Il Consiglio di Stato ha accolto la richiesta di sospensione della sentenza con cui il Tar Lazio, alcune settimane fa, aveva accolto le istanze di Regione Lazio, Regione Abruzzo, Provincia di Teramo e Comunità montana del Gran Sasso in merito agli ultimi aumenti dei pedaggi autostradali sull’A24 e sull’A25, quelli fatti scattare da Strada dei Parchi il 1° gennaio di quest’anno. Contro la sentenza, infatti, la società si era appellata al Consiglio di Stato.

Tuttavia, mentre la richiesta di misure cautelari provvisorie presentata da Strada dei Parchi era stata inizialmente respinta, ieri, in sede di discussione, il Consiglio di Stato ha deciso diversamente ed ha ritenuto di accogliere l’istanza di sospensione.

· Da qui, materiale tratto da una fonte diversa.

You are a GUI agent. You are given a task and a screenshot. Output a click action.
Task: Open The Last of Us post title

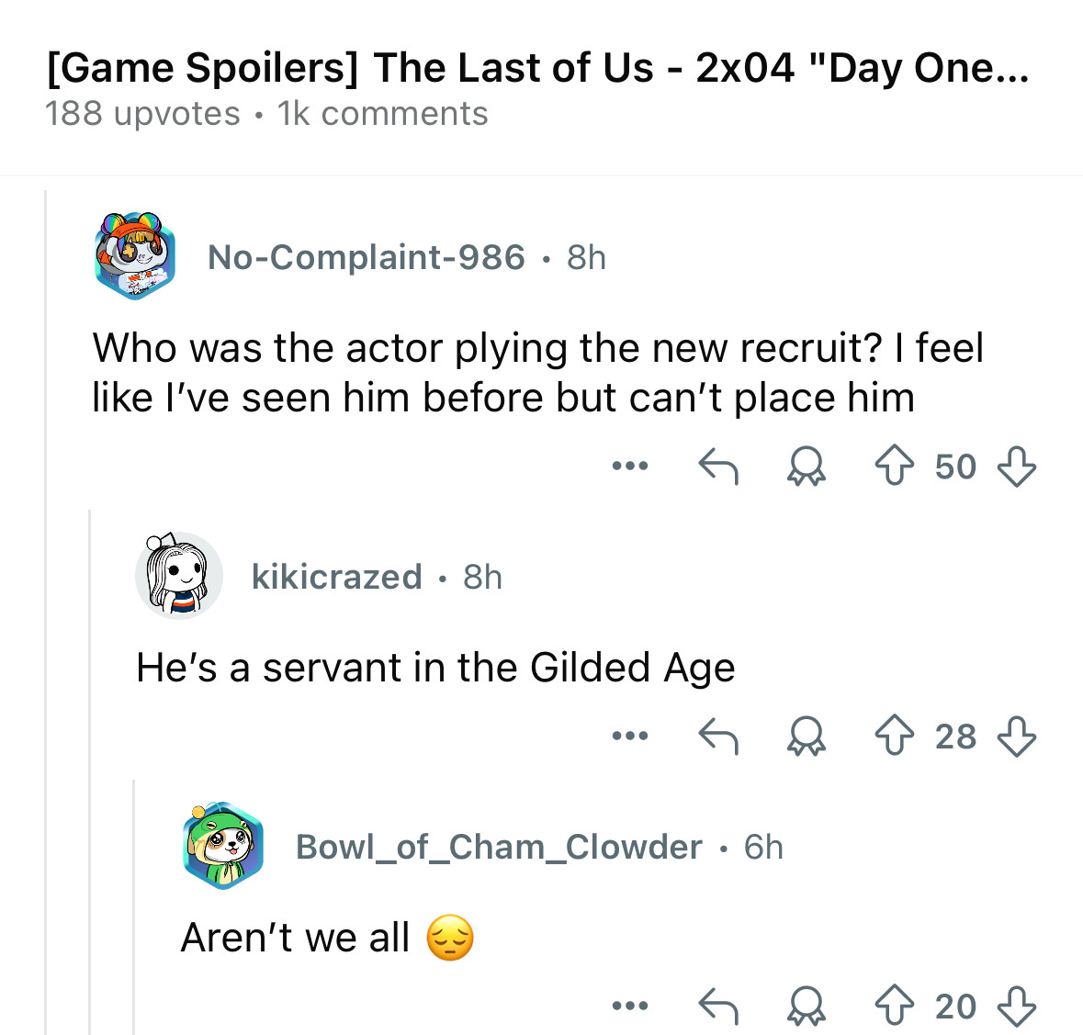(x=538, y=68)
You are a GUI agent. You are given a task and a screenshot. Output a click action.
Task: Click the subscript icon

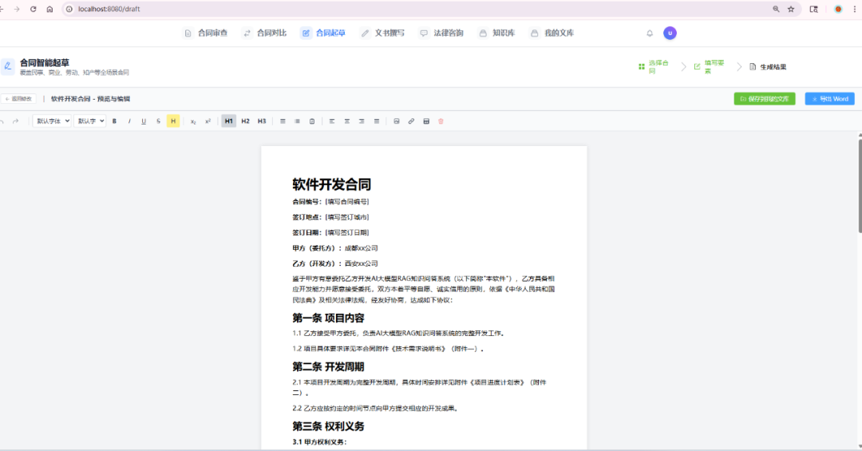193,121
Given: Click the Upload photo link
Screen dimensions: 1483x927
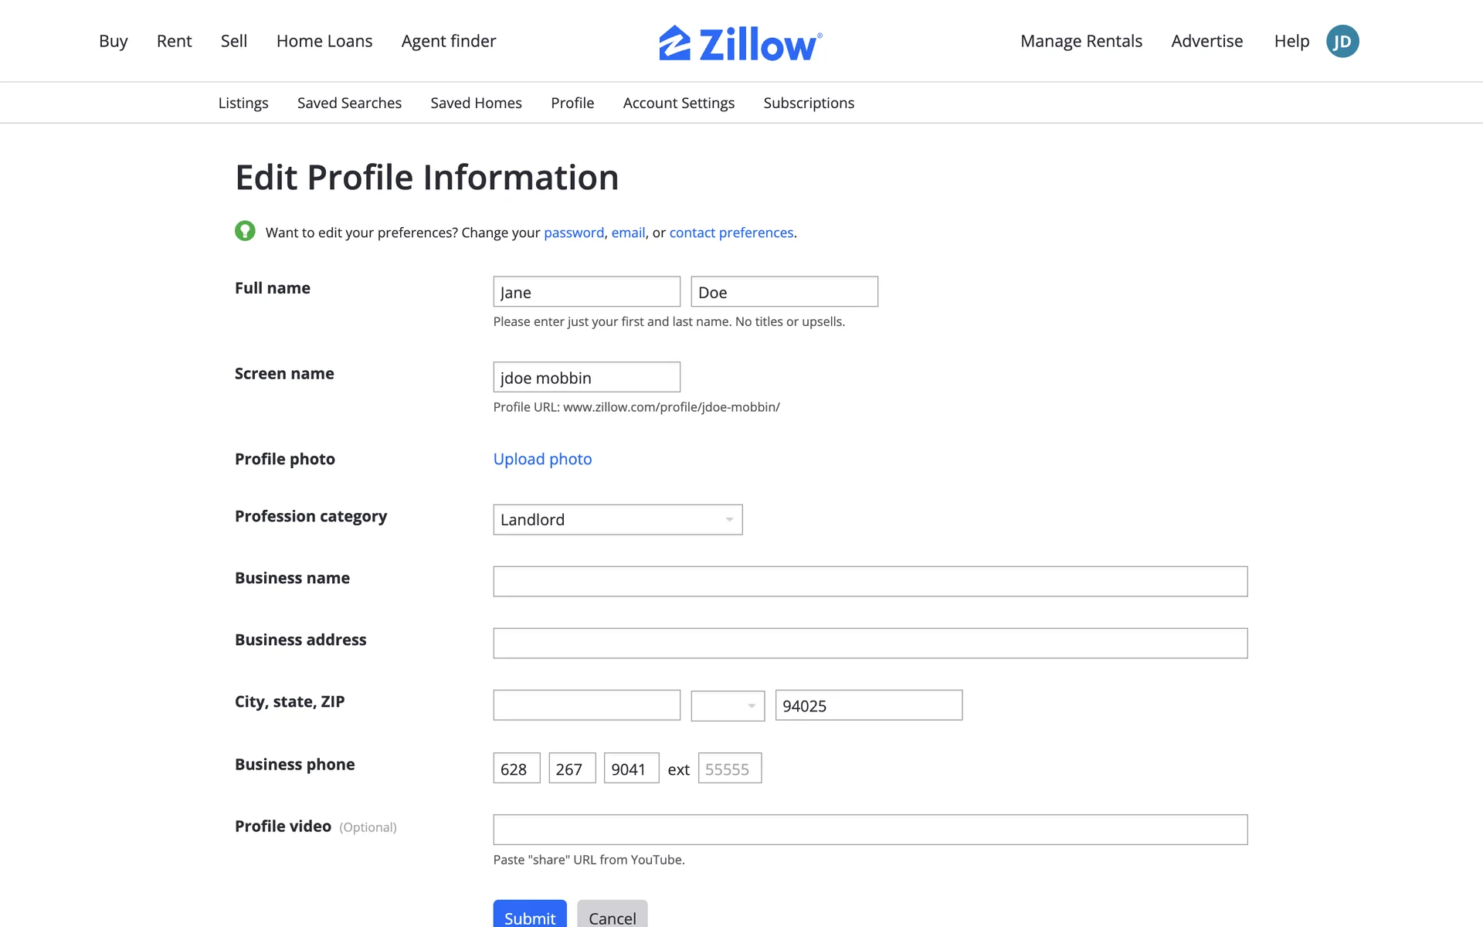Looking at the screenshot, I should (542, 459).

“La decisione del Consiglio di Stato giunge inaspettata – è il commento del presidente della Provincia, Ernino D’Agostino – anche alla luce del precedente pronunciamento. Prendiamo atto della decisione ma rimaniamo convinti della fondatezza delle nostre argomentazioni. Trattandosi tuttavia ancora di una fase cautelare, attendiamo di discutere il merito”.

Intanto, come noto, si è in attesa del pronunciamento del Tar Lazio sull’autonomo ricorso presentato da Provincia di Teramo e Comunità montana per gli aumenti delle annualità precedenti a partire dal 2003.